→ Exercise: Take the entries below and print, exactly, the stretch from the line containing "At what coordinates should I click to accomplish: Select" through the line containing "Click the root@localhost current user value", both included.

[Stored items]
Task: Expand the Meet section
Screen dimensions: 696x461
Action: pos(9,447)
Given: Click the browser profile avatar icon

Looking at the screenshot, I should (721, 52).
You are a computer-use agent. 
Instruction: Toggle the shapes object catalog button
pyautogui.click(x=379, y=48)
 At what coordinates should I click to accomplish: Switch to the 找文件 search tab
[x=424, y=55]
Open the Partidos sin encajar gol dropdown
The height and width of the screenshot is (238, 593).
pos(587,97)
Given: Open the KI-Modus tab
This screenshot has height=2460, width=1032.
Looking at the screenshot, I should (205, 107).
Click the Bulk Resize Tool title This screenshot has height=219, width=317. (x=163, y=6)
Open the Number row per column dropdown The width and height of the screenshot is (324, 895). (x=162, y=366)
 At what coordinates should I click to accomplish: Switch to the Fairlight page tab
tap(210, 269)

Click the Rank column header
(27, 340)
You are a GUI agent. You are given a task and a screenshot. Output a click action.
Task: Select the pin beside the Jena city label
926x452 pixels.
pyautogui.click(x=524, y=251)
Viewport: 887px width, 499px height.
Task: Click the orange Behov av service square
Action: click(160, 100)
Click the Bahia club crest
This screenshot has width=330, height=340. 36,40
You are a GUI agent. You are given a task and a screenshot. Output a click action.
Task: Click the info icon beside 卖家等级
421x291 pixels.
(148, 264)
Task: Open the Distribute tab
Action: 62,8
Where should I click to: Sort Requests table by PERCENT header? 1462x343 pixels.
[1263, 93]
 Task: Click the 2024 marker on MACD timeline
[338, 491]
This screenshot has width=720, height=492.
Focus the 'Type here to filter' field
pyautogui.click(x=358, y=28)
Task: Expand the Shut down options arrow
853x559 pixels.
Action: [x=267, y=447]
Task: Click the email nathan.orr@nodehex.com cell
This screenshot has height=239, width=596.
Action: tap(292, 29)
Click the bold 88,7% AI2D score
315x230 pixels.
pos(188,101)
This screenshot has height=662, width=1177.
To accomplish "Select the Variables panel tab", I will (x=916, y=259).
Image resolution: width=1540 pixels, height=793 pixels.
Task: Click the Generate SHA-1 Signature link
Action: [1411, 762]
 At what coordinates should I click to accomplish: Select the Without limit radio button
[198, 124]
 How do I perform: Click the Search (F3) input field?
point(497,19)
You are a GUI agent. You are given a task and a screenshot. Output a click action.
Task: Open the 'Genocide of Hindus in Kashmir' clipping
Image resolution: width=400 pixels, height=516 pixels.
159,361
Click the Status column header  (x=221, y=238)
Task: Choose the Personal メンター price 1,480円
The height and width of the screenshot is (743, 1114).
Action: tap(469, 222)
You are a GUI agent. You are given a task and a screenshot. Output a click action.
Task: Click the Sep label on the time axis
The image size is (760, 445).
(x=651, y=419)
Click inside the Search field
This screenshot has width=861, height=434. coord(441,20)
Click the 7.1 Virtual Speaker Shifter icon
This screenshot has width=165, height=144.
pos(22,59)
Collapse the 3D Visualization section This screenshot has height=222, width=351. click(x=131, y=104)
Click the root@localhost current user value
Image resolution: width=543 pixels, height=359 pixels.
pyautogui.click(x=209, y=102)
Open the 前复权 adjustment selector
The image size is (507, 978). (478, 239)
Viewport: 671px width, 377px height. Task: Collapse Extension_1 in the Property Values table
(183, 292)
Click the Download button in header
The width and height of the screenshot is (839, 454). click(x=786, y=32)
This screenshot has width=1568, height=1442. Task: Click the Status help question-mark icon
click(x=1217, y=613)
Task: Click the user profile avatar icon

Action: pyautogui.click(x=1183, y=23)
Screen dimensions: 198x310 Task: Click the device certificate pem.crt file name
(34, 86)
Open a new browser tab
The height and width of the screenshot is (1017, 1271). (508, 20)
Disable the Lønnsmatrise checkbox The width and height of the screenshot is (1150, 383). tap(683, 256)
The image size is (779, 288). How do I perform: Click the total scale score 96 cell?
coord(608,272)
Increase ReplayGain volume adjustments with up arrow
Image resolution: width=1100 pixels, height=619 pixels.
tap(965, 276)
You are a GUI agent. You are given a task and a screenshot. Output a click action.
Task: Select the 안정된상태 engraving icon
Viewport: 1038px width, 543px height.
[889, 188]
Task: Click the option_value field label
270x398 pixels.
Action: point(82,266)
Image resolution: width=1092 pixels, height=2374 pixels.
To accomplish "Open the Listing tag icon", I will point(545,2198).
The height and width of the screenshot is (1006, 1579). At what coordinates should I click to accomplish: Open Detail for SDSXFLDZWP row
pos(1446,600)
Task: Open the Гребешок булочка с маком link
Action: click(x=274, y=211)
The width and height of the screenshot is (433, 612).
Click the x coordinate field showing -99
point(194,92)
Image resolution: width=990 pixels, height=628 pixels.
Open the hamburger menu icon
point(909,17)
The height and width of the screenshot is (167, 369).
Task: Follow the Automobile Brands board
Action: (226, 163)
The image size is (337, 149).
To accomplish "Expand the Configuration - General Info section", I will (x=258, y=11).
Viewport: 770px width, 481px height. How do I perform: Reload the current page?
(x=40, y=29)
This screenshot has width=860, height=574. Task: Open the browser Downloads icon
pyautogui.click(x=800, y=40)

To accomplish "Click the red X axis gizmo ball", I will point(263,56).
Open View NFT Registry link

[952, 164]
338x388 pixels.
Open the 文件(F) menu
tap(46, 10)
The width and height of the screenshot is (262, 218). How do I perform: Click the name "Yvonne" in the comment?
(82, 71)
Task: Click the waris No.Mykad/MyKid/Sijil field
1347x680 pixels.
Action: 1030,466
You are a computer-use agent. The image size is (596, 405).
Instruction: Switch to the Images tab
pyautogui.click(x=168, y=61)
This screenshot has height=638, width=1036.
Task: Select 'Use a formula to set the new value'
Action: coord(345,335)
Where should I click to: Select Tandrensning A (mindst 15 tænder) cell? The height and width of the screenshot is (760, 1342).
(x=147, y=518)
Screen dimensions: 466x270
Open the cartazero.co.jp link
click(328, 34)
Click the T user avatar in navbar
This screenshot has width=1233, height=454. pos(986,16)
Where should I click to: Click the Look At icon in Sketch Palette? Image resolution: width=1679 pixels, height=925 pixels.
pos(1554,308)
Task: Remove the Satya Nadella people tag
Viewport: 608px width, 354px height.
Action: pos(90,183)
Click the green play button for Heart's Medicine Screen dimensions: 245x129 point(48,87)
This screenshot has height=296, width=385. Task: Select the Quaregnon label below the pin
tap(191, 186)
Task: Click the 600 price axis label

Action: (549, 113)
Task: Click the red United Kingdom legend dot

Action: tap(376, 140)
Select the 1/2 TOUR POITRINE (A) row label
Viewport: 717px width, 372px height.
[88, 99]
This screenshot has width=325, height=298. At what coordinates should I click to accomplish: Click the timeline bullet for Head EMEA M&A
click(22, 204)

→ Answer space:
 At what coordinates should I click to accomplish: Select the Without limit radio button
[198, 124]
 How do I perform: Click the Search (F3) input field?
point(497,19)
You are a GUI agent. You are given a task and a screenshot. Output a click action.
Task: Open the 'Genocide of Hindus in Kashmir' clipping
Image resolution: width=400 pixels, height=516 pixels.
159,361
Click the Status column header  (x=221, y=238)
Task: Choose the Personal メンター price 1,480円
The height and width of the screenshot is (743, 1114).
Action: tap(469, 222)
You are a GUI agent. You are given a task and a screenshot. Output a click action.
Task: Click the Sep label on the time axis
The image size is (760, 445).
(x=651, y=419)
Click inside the Search field
This screenshot has width=861, height=434. coord(441,20)
Click the 7.1 Virtual Speaker Shifter icon
This screenshot has width=165, height=144.
pos(22,59)
Collapse the 3D Visualization section This screenshot has height=222, width=351. click(x=131, y=104)
Click the root@localhost current user value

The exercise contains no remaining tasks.